Thursday, November 28, 2019

A BEAUTIFUL DAY IN THE NEIGHBORHOOD: TABLE-TOP LIFE



A BEAUTIFUL DAY IN THE NEIGHBORHOOD Marielle Heller from Tom Junod’s book and staring Tom Hanks as Fred Rogers, Matthew Rhys as Lloyd Vogel, Chris Cooper as Jerry Vogel.

Picture Fred Rogers, alone, in the dark, sitting at a piano. Taping has concluded of a recent episode of his celebrated kids television show, Mr. Roger’s Neighborhood (1968-2001). The crew has left. The set is empty. Rogers sits down at the piano. He absently plays a few notes. . . Then, suddenly, he pounds with both hands the lower register of the keyboard. The dissonant crash is startling. Fade out.

That’s about as close as we get to whatever inner discords mark the otherwise sunny and saintly nature of Mr. Rogers.

(He’s already admitted, earlier in the film, that a two-hand crash on a keyboard helps him cope with life’s troubling realities.)

People attending A BEAUTIFUL DAY IN THE NEIGHBORHOOD may be forgiven their confusion at encountering a story that’s more about a magazine journalist, Lloyd Vogel, assigned to write for Esquire a character profile of Rogers, than it is about Rogers himself. They’ve fallen victim to the marketing of the film which cleverly conceals this disproportion. And that was my own growing confusion—even consternation—as I watched. For more than half the movie we’re caught up with Lloyd’s personal and emotional problems: He’s not happy with his responsibilities as the dad of a new baby and he hates his dad. The movie seems to have jumped the tracks from Mr. Rogers’ table-top neighborhood, which the film repeatedly references, and entered another reality. We ask questions: Do I care about Lloyd’s problems? Wouldn’t I rather know more about Mr. Rogers? Why is this movie keeping us at a distance from him?

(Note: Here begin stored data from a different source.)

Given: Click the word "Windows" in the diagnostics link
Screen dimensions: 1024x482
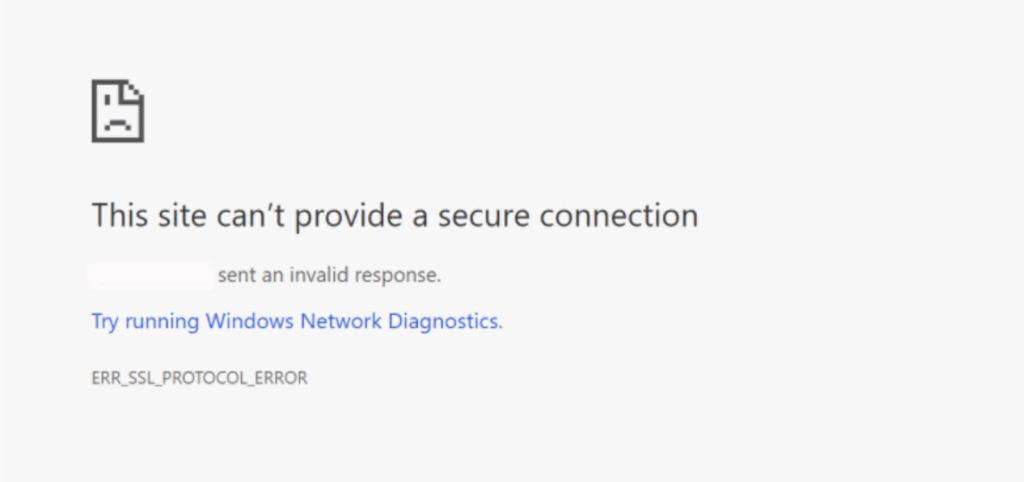Looking at the screenshot, I should (x=243, y=322).
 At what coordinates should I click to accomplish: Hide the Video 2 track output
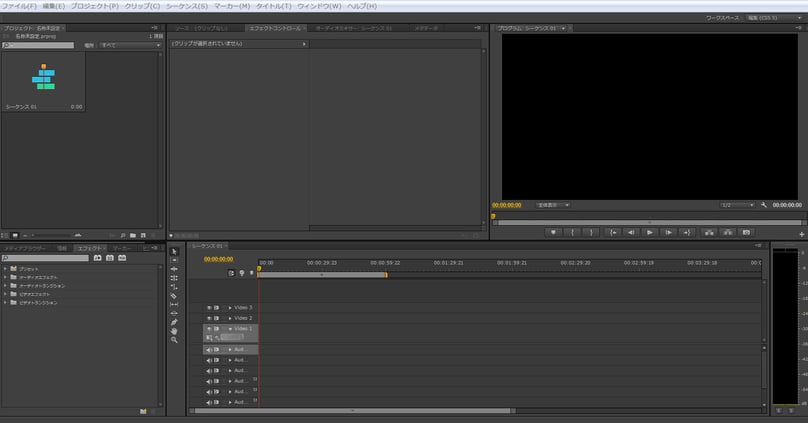(x=210, y=318)
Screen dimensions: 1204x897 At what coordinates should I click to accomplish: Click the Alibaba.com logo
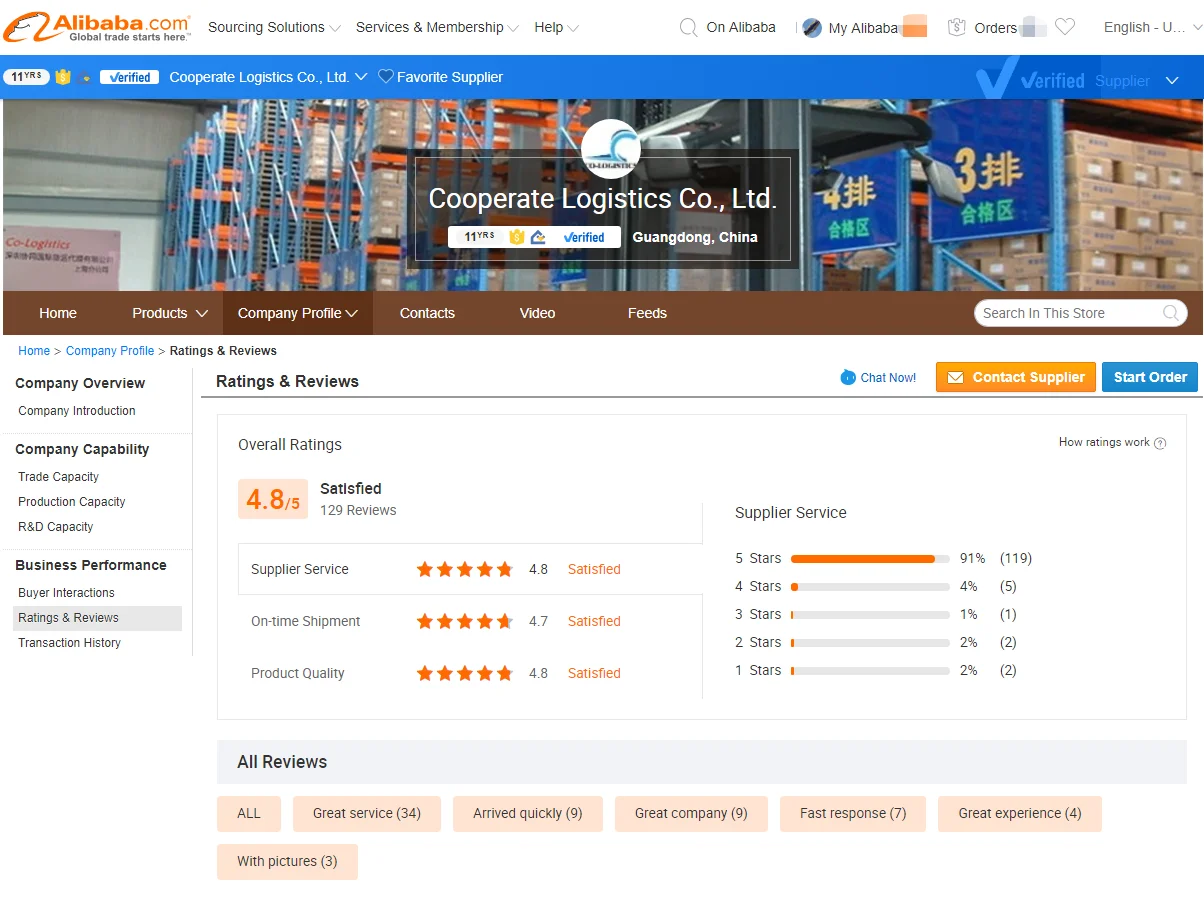tap(97, 27)
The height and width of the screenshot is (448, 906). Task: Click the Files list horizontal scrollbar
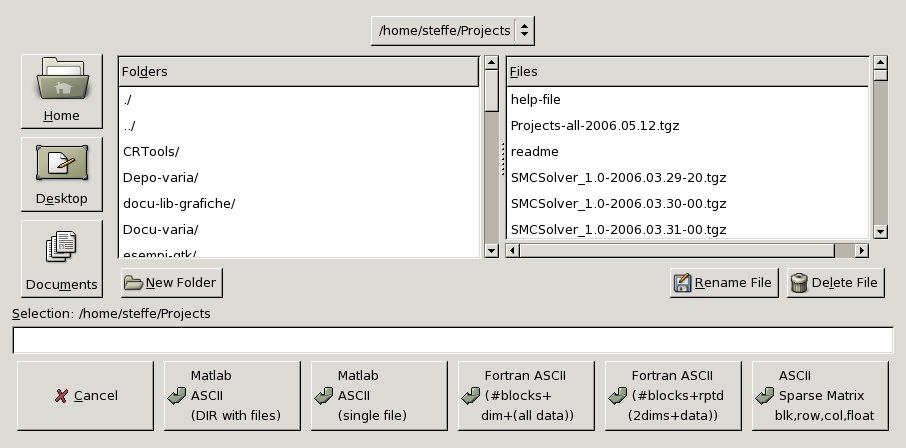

How you respond to those questions determines your take on this film. I predict many viewers will begin to squirm, wondering, Where the hell is Mr. Rogers??? Aside from devoted performances by Tom Hanks, a tense Matthew Rhys, and, particularly, the admirable Chris Cooper, the few scant scenes showing Rogers “ministering” to Lloyd’s anxieties and traumas with a handful of homilies about love and forgiveness and a minutes of prayerful silence while dining with Lloyd—and “ministering” properly describes Roger’s delicate counseling of the man—fail to convince. Lloyd comes away redeemed, newly accepting his paternal responsibilities and forgiving his ailing father’s sins.

I’m sorry. I don’t buy it. We never can get close to a saint, says a character early in the film. We have to be content with a few scenes of him playing on the set of his table-top neighborhood, crouching behind his beloved puppets, performing a piano duet at home with his wife (the music is Schumann’s Bilder von Osten), enjoying a serenade on the subway by fellow passengers, and dispensing crooked smiles to one and all. And, oh yes—there’s his visit to Lloyd’s terminally ill father: “I asked him to pray for me,” Rogers tells Lloyd later.

But what echoes in our ears is that crash of notes from Rogers’ piano.

Even in a table-top world, the dissonance is troubling.